# Data for the task

══════

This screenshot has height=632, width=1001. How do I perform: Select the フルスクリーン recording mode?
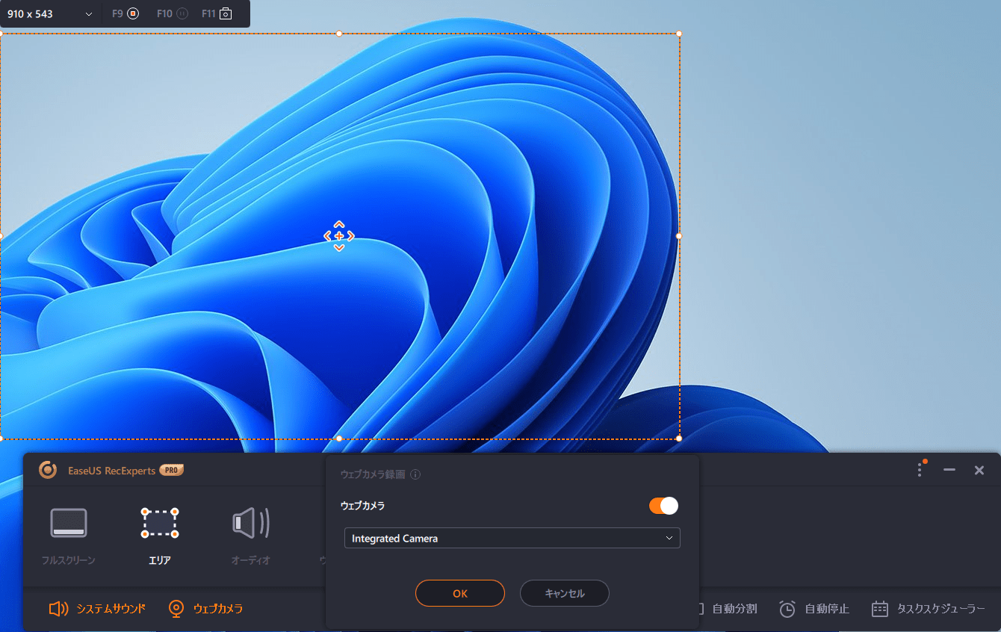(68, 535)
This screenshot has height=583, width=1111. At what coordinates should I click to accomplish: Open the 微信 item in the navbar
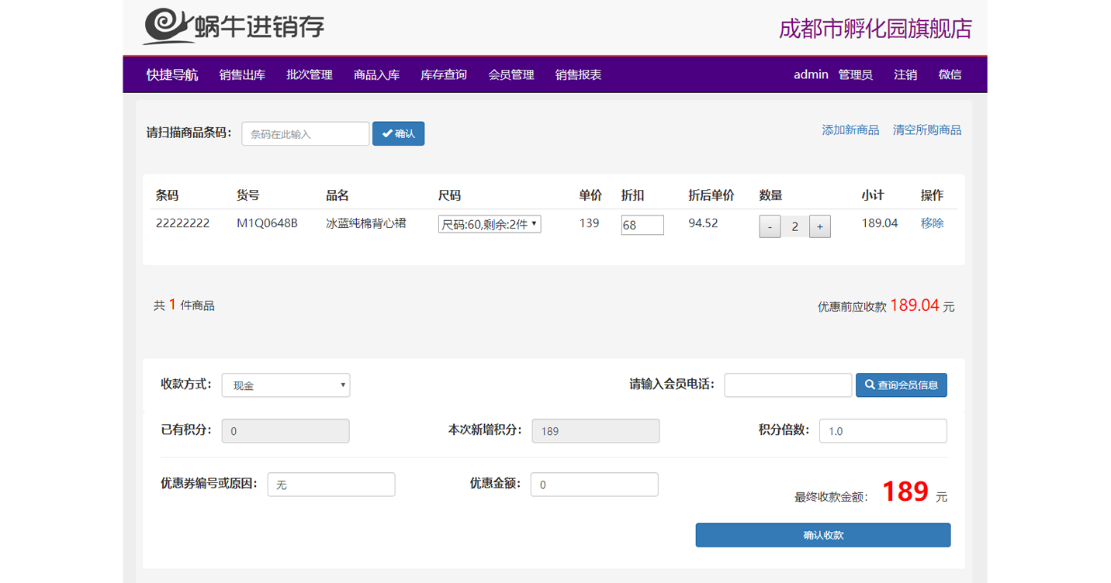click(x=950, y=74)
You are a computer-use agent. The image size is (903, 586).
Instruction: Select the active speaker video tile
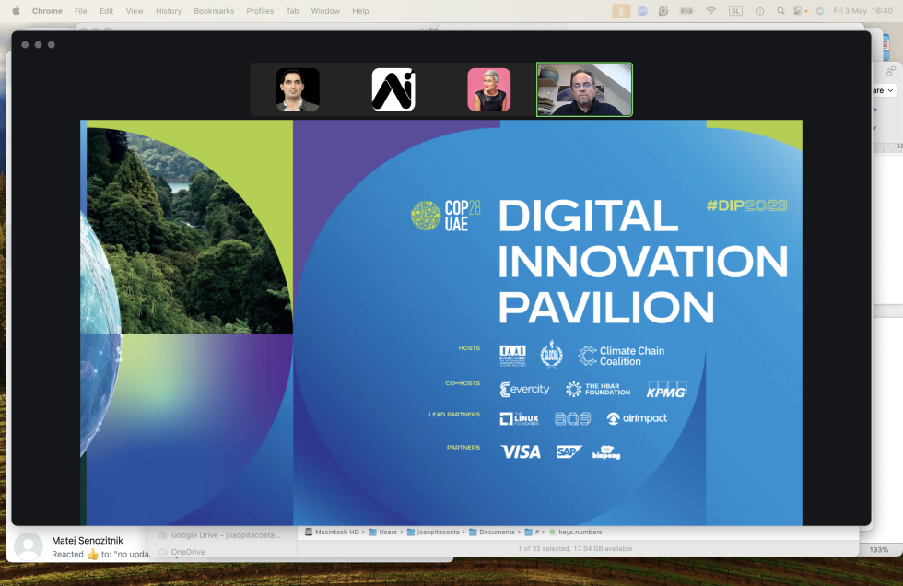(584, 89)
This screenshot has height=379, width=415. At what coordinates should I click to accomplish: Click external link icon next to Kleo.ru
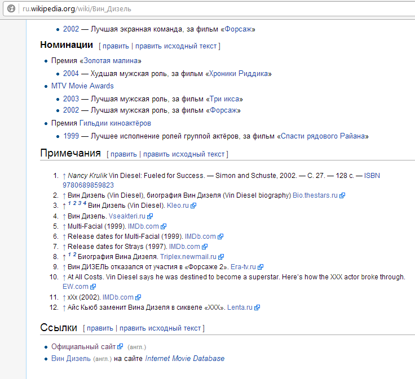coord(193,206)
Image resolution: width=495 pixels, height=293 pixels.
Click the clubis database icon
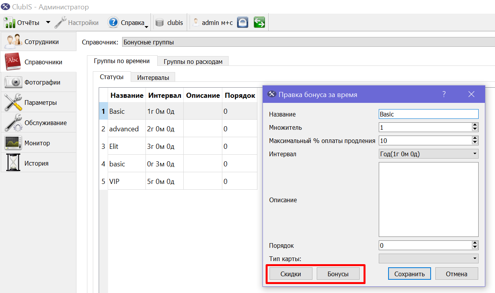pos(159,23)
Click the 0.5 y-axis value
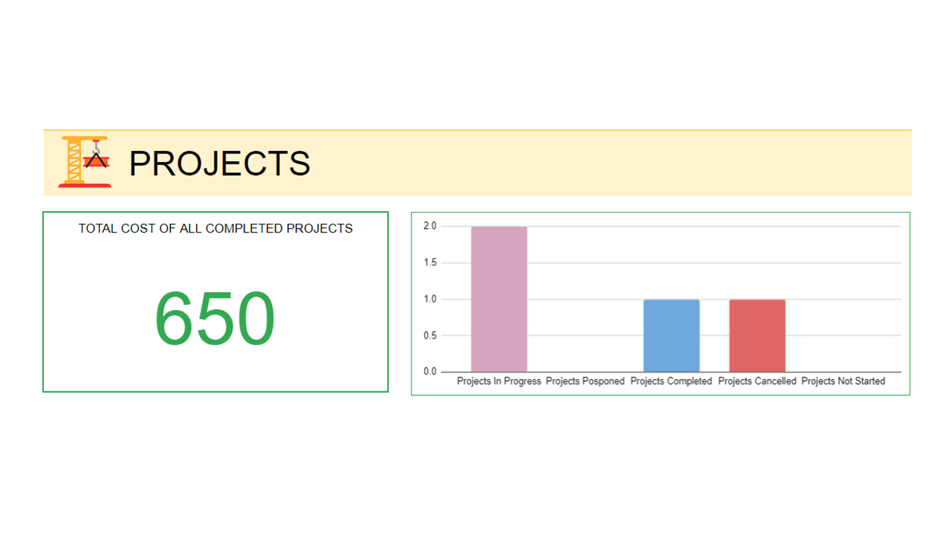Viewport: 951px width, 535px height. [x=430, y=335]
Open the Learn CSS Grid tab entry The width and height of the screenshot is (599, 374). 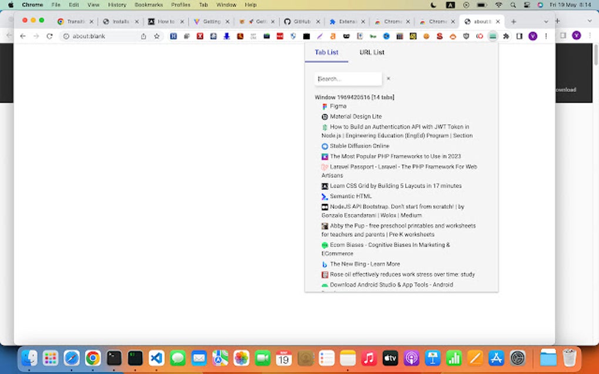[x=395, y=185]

══════

Retype, exactly and with no pictures, everything above from the line with "This screenshot has height=583, width=1111." down to the line with "You are a computer-use", both included.

# Expected answer
This screenshot has height=583, width=1111. At what coordinates should I click to accomplish: Open the 微信 item in the navbar
click(x=950, y=74)
You are a computer-use agent. The image size is (903, 586).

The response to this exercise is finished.